Regardless, the advice you receive here will be *very* broad. e.g. there are different types of Achilles issues, i.e. whether it's the sheeth (paratendon) or tendon itself; whether it's 'tendonitis' or 'tendonosis'. So...best get an ultrasound if you really want to know what's going on. A decent physio should have a scanner and shouldn't charge too much.
The Achilles has poor blood supply, therefore DON'T rest it. Try and keep some kind of maintenance running / exercise programme. 'The Achilles hates rest' - this was told to me by a professor of biomechanics. I'm not advocating running your usual mileage. I'm not even advocating running on it. But be assured that the best way to heal it, along with a correct eccentric stretch / strength routine, is to keep it active. Walking, cross-training machine - whatever. Google it - the AT's poor blood supply means it needs gentle exercise.
Secondly, DON'T take Ibuprofen for more than a day or two. Research suggests it weakens tendons in the long run. Inflammation is the body's natural response. By suppressing it with Ibuprofen you're preventing it from reinforcing fibres during the healing process.
Google this stuff - I'm not making it up. Good luck.
BTW - I find avoiding uneven surfaces is best for my AT. Try a few days / weeks on the treadmill and see what that does. The worst thing for me is hard, uneven surfaces.
Realise that, by starting a thread on this, you are opening a massive can of worms... There's little consensus, hence the various techniques such as POSE / Chi etc all disagreeing on some points.
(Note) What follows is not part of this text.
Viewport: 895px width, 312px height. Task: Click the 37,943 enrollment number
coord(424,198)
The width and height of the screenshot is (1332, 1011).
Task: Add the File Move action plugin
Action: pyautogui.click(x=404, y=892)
If you adapt to FF strike, realise that the adaptation takes longer for some people. Some people seem to be able to change over in a few months, others get injured. The 10% rule cannot be breached if you change over - i.e. never increase running load by more than 10% in consecutive weeks.
Some common traits which Pose / Chi and Pirie all agree on:
NEVER let your cadence go below 180 strikes p/minute. Elite runners typically are above 190 (and this is relevant to mere mortals, since elites have the largest training loads). Get a metronome if necessary.
If your Sunday run is currently say, 10 miles, when you change over, go down - literally - to 3 miles and build up by 10% p/week. Injury can strike without warning - often when you feel invincible. Be patient and cross-train if you need more cardio.
Calf strengthening is a good move (calf lifts with dumbells). Foot strengthening (Google 'foot gymnastics') is also a good move, as your metatarsals / extensors will not be used to doing so much work.
Whilst I'm not an advocate of one strict discipline, make sure to regularly do drills. Pose drills are useful, as is high-knees, butt kicks etc.
Changing your gait is the biggest single change a runner can ever make. I'd advise taking advice from anyone who says otherwise with a pinch of salt.
Make sure to Google for Gordon Pirie's free book: 'running fast and injury free'. It's a few yrs old, but I've yet to find a mistruth in it... He didn't have the science we have today, but his empirical evidence / experience is difficult, if not impossible to disagree with.